The FX1 does a fair job with the auto exposure, but to me it is obvious that it is not quite enough if you want that really good results. I've been trying to find a practical way to handle exposure, a way that is useable in the field.

First there is the obvious locking of all exposure params: I lock the shutter and gain, get an auto-setting for iris and lock it too, check the zebra and if the overall lightness is what I want for the shot, and then tweak the iris. The downside of this: if I want to keep an overall recorded lightness level but the natural lighting changes, I constantly have to tweak the iris while recording. This would only be an option for well planned shots, or the fiddling with the iris will ruin the shot (or I have to improve my real-time iris handling!). So this is my preferred way so far, because constant exposure works good for most shots I do, and I can handle planned basic iris tweaks. I havn't used the shot transition functions yet, but I guess it would be a way if you can time and and plan the shots well enough. Not very practical for the bulk of my shots though.

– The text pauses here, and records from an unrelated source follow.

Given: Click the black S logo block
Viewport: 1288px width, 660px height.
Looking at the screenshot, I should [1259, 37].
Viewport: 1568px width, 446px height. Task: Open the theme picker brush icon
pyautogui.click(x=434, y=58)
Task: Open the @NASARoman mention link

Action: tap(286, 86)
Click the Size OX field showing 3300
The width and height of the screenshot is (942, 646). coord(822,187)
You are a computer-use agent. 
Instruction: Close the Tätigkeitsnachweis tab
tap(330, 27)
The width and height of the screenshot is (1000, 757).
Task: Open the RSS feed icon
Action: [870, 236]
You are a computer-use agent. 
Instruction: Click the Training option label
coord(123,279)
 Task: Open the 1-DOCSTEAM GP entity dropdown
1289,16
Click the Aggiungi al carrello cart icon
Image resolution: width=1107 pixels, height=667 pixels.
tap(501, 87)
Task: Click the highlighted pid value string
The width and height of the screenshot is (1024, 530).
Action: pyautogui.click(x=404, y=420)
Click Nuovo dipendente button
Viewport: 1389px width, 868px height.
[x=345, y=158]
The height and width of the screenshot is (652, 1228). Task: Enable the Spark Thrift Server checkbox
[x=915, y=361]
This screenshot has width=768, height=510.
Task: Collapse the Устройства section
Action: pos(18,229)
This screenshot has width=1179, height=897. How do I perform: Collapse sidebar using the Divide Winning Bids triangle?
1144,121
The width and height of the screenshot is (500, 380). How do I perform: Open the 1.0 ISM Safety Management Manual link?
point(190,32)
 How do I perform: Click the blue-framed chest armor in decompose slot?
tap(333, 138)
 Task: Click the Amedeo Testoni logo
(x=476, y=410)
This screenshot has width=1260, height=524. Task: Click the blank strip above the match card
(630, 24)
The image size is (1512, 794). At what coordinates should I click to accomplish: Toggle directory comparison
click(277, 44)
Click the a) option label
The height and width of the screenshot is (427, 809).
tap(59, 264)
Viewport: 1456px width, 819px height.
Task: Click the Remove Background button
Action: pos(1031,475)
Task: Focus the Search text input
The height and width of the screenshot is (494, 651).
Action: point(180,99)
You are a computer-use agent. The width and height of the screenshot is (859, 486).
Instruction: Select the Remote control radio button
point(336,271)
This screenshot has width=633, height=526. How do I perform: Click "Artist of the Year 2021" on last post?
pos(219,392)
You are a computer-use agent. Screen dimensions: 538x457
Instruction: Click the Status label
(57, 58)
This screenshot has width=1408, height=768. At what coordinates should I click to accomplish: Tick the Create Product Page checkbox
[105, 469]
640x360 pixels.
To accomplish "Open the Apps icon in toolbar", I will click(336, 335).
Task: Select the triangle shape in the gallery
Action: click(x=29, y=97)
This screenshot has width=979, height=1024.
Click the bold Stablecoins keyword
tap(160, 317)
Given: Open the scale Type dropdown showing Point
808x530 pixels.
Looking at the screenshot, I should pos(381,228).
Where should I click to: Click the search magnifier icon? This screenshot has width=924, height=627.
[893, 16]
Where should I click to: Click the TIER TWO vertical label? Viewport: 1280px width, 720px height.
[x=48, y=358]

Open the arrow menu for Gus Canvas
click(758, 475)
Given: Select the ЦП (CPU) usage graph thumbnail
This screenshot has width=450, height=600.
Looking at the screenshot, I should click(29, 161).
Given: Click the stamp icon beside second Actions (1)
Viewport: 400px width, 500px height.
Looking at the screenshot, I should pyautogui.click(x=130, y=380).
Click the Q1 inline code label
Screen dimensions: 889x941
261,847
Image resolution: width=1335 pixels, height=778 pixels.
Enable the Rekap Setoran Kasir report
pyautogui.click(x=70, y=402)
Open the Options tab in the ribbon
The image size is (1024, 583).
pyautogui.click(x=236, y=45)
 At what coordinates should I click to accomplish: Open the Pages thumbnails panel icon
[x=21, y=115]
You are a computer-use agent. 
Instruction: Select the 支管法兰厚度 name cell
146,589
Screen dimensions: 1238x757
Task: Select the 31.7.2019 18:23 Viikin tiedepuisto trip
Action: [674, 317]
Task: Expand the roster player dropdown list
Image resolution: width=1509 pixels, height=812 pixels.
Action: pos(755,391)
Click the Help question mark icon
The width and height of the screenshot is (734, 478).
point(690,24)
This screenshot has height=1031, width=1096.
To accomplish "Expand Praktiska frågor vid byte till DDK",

The second way would be to use the "AE shift" (exposure compensation) in a picture profile to set the overall lightness of the shot to a level I like. Now I get automatic exposure for the whole shot. Downside: "AE shift" is not very accessible, since it it hidden in a menu. It would have been great to have an additional button close to the other exposure buttons for this. Also I find this method to give kind of unnatural results. I may go from a very light shot to a medium light shot, but I want just a slight lightness drop in the recording. Since the light shot gets very overexposed in the auto-setting I use AE shift to bring it down, which in turn brings the medium shot down too much.

Do you have any tips? How do you usually go about with the exposure when you are out in the field shooting?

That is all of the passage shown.